┌─ Input records
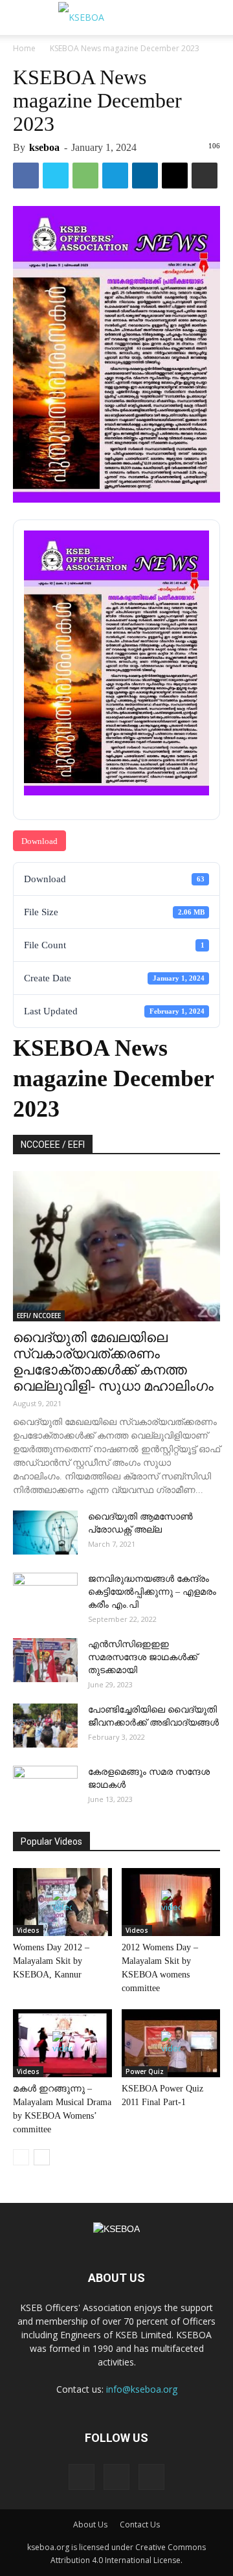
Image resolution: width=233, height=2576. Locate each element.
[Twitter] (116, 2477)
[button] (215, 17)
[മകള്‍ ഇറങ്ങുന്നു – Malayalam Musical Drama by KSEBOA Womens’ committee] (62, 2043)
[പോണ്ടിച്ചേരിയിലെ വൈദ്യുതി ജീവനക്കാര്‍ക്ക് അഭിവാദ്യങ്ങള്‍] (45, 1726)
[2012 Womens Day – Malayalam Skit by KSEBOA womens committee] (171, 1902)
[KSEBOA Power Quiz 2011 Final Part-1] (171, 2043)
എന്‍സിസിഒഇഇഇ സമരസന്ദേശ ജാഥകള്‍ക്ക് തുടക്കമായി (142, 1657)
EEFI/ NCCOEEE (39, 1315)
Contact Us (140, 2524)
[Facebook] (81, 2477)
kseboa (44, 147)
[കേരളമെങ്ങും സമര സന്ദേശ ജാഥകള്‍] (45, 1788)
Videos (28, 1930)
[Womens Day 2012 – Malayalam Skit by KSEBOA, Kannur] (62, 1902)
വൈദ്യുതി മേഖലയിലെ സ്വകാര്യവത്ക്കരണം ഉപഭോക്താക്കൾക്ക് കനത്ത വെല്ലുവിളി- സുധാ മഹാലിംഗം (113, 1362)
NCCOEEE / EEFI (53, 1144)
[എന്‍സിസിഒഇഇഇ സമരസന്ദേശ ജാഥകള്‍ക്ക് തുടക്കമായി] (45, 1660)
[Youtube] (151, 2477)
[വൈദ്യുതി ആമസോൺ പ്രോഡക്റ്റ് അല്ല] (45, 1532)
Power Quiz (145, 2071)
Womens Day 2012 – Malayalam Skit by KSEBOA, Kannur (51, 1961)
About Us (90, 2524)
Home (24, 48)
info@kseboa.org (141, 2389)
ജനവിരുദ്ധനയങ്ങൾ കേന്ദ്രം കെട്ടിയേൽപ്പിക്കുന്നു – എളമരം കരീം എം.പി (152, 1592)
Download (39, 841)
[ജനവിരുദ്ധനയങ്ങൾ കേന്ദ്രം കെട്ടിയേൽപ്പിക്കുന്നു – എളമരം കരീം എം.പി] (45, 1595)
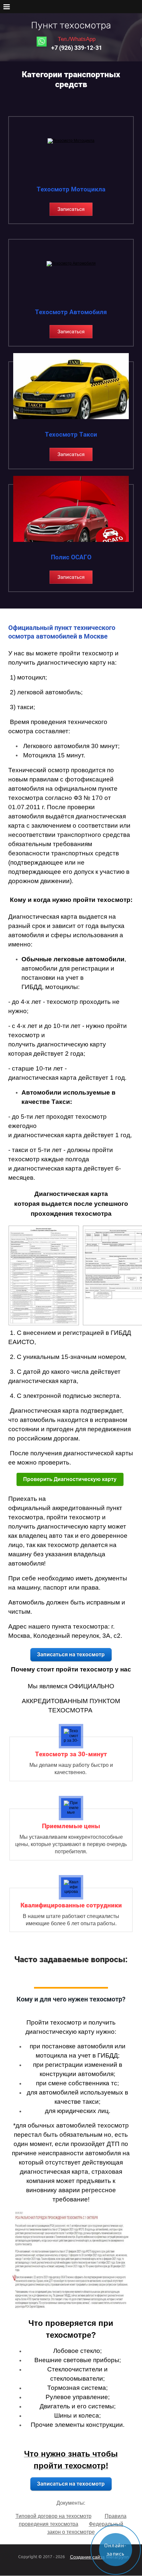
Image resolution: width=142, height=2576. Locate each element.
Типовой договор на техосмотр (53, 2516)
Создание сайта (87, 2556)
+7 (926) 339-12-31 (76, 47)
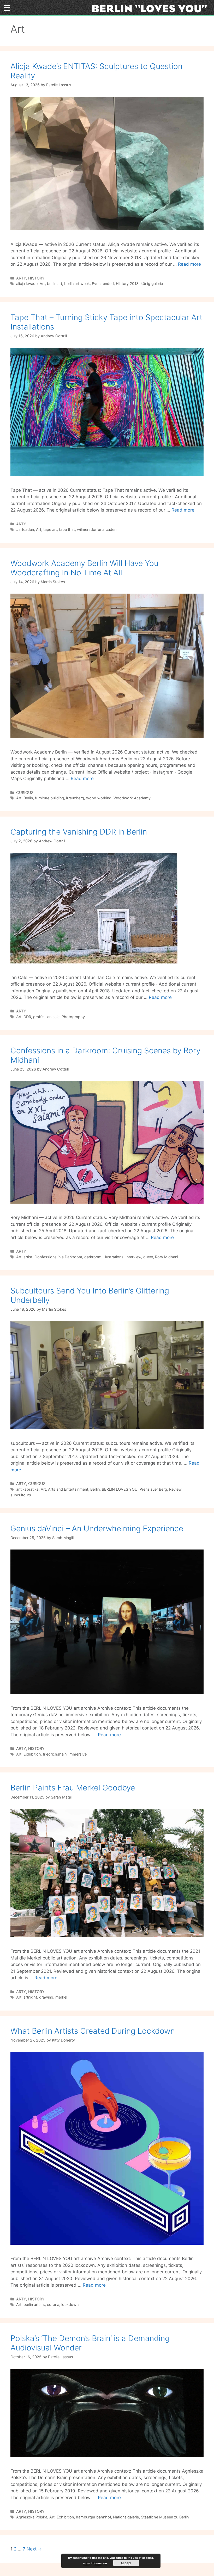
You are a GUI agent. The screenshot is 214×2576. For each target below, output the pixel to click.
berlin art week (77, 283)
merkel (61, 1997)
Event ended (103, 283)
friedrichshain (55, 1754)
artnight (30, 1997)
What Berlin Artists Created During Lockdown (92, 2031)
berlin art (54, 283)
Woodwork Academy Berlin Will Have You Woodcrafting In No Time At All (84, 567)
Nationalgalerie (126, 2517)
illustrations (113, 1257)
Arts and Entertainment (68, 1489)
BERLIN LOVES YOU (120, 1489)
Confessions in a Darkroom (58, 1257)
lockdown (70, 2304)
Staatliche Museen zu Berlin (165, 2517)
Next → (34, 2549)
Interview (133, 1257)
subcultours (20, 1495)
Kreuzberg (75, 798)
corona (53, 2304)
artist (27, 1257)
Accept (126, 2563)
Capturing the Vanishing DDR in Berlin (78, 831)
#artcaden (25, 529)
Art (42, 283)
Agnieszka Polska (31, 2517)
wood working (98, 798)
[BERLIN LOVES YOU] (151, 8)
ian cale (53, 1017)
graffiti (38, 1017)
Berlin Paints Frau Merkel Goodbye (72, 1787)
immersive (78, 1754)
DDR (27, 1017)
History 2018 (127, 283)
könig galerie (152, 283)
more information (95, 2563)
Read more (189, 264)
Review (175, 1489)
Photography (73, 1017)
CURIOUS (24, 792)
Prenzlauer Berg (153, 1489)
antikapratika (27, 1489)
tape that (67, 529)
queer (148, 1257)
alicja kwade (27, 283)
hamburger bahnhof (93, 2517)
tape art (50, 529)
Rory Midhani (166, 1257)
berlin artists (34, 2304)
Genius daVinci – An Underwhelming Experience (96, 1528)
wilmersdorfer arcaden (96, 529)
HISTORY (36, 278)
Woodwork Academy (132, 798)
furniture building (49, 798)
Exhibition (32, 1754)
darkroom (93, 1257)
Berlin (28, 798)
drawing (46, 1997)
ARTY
└─
- Directions -
Output the entries verbatim but drop the images.

- Your response -
Image resolution: width=233, height=2576. Locate each element.
[Twitter] (116, 2477)
[button] (215, 17)
[മകള്‍ ഇറങ്ങുന്നു – Malayalam Musical Drama by KSEBOA Womens’ committee] (62, 2043)
[പോണ്ടിച്ചേരിയിലെ വൈദ്യുതി ജീവനക്കാര്‍ക്ക് അഭിവാദ്യങ്ങള്‍] (45, 1726)
[2012 Womens Day – Malayalam Skit by KSEBOA womens committee] (171, 1902)
[KSEBOA Power Quiz 2011 Final Part-1] (171, 2043)
എന്‍സിസിഒഇഇഇ സമരസന്ദേശ ജാഥകള്‍ക്ക് തുടക്കമായി (142, 1657)
EEFI/ NCCOEEE (39, 1315)
Contact Us (140, 2524)
[Facebook] (81, 2477)
kseboa (44, 147)
[കേരളമെങ്ങും സമര സന്ദേശ ജാഥകള്‍] (45, 1788)
Videos (28, 1930)
[Womens Day 2012 – Malayalam Skit by KSEBOA, Kannur] (62, 1902)
വൈദ്യുതി മേഖലയിലെ സ്വകാര്യവത്ക്കരണം ഉപഭോക്താക്കൾക്ക് കനത്ത വെല്ലുവിളി- സുധാ മഹാലിംഗം (113, 1362)
NCCOEEE / EEFI (53, 1144)
[എന്‍സിസിഒഇഇഇ സമരസന്ദേശ ജാഥകള്‍ക്ക് തുടക്കമായി] (45, 1660)
[Youtube] (151, 2477)
[വൈദ്യുതി ആമസോൺ പ്രോഡക്റ്റ് അല്ല] (45, 1532)
Power Quiz (145, 2071)
Womens Day 2012 – Malayalam Skit by KSEBOA, Kannur (51, 1961)
About Us (90, 2524)
Home (24, 48)
info@kseboa.org (141, 2389)
ജനവിരുദ്ധനയങ്ങൾ കേന്ദ്രം കെട്ടിയേൽപ്പിക്കുന്നു – എളമരം കരീം എം.പി (152, 1592)
Download (39, 841)
[ജനവിരുദ്ധനയങ്ങൾ കേന്ദ്രം കെട്ടിയേൽപ്പിക്കുന്നു – എളമരം കരീം എം.പി] (45, 1595)
Image resolution: width=142, height=2576. Locate each element.
Типовой договор на техосмотр (53, 2516)
Создание сайта (87, 2556)
+7 (926) 339-12-31 (76, 47)
You are a GUI agent. The screenshot is 214×2576. For each target below, output the pixel to click.
berlin art week (77, 283)
merkel (61, 1997)
Event ended (103, 283)
friedrichshain (55, 1754)
artnight (30, 1997)
What Berlin Artists Created During Lockdown (92, 2031)
berlin art (54, 283)
Woodwork Academy Berlin Will Have You Woodcrafting In No Time At All (84, 567)
Nationalgalerie (126, 2517)
illustrations (113, 1257)
Arts and Entertainment (68, 1489)
BERLIN LOVES YOU (120, 1489)
Confessions in a Darkroom (58, 1257)
lockdown (70, 2304)
Staatliche Museen zu Berlin (165, 2517)
Next → (34, 2549)
Interview (133, 1257)
subcultours (20, 1495)
Kreuzberg (75, 798)
corona (53, 2304)
artist (27, 1257)
Accept (126, 2563)
Capturing the Vanishing DDR in Berlin (78, 831)
#artcaden (25, 529)
Art (42, 283)
Agnieszka Polska (31, 2517)
wood working (98, 798)
[BERLIN LOVES YOU] (151, 8)
ian cale (53, 1017)
graffiti (38, 1017)
Berlin Paints Frau Merkel Goodbye (72, 1787)
immersive (78, 1754)
DDR (27, 1017)
History 2018 (127, 283)
könig galerie (152, 283)
more information (95, 2563)
Read more (189, 264)
Review (175, 1489)
Photography (73, 1017)
CURIOUS (24, 792)
Prenzlauer Berg (153, 1489)
antikapratika (27, 1489)
tape that (67, 529)
queer (148, 1257)
alicja kwade (27, 283)
hamburger bahnhof (93, 2517)
tape art (50, 529)
Rory Midhani (166, 1257)
berlin artists (34, 2304)
Genius daVinci – An Underwhelming Experience (96, 1528)
wilmersdorfer arcaden (96, 529)
HISTORY (36, 278)
Woodwork Academy (132, 798)
furniture building (49, 798)
Exhibition (32, 1754)
darkroom (93, 1257)
Berlin (28, 798)
drawing (46, 1997)
ARTY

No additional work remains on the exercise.